Un aneddoto ancora sconosciuto lo racconta al telefono Roberto Restelli, ex direttore dell'edizione italiana della guida Michelin: “Era l'inizio degli anni Settanta e un collega ispettore andò a provare il ristorante sull'isola Tiberina. Alla fine si qualificò come ispettore della guida. Sora Lella lo guardò negli occhi e rispose semplicemente: “Embè?”. Insomma, il titolo del volume è sicuramente azzeccato. Personalmente ho bellissimi ricordi di quel locale”.

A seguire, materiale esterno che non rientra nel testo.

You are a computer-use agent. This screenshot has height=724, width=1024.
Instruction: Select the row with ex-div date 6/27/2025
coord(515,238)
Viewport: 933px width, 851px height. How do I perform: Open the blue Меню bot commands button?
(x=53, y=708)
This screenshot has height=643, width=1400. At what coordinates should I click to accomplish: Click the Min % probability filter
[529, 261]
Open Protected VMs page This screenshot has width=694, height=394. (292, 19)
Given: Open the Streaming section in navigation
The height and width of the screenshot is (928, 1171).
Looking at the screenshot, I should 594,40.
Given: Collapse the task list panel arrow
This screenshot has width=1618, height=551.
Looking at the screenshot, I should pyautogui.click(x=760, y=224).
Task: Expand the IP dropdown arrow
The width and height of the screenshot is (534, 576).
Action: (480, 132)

L'Isola Tiberina (ph. Marco Varoli)
L'Isola Tiberina (ph. Marco Varoli) 

Ma torniamo alla carbonara: Trabalza ricorda che nonna Elena preparava il condimento sbattendo tutte le uova e i tuorli “con quattro pizzichetti di formaggio e una presa di sale”. Il guanciale, invece, lo si taglia in fette di tre centimetri, prive della cotenna, e affettate a rettangoli con uno spessore di due-tre millimetri: si cuociono “nel proprio grasso” finchè risultino dorate e croccanti, quindi vengono “sfumate con il vino bianco secco” e con la spinta del pepe macinato al momento”.

 

Il resto del procedimento segue i canoni consolidati: rigatoni cotti al dente, scolati e passati in padella, dove vengono saltati con il guanciale in modo che prendano sapore. Dopodichè, “spegnete il fuoco e continuate a far saltare per togliere calore alla pasta”, evitando di fare “stracciare” le uova come in una frittata. La salsa con le uova e formaggio, invece, va aggiunta dopo un minuto di stemperaggio e con un po' di pecorino grattugiato. Altro trucco: “Se vedete che non si addensa abbastanza, riaccendete la fiamma, ma non tenete la padella a contatto col fuoco”. Il restante pecorino, invece, va aggiunto una volta impiattata la pasta, con un pizzico di pepe.

La copertina del libro
La copertina del libro 

Il libro, racconta ancora il nipote Renato Trabalza a Il Gusto, “prende spunto dai racconti della nonna, ma anche da uno scritto di nostro padre che uscì nel 2007. Le ricette le ho codificate partendo da quella tradizione tramandata nel quotidiano, di vita vissuta. Sono i segreti della semplicità, come la crema della 'cacio e pepe' fatta solo e soltanto con acqua di cottura, pepe e pecorino. Oppure lo sgrassamento della coda alla vaccinara”, altro elemento portante della cucina romana, presente nel volume anche in versione ragù (con pinoli, uva sultanina e cioccolato fondente). Le ricette ripercorrono una tradizione scevra da voli pindarici, destrutturazioni, rivisitazioni del caso o dissertazioni varie: davanti alle quali, l'immancabile “annamo bene, proprio bene” della Sora Lella avrebbe preso, decisamente, tutt'altro sapore.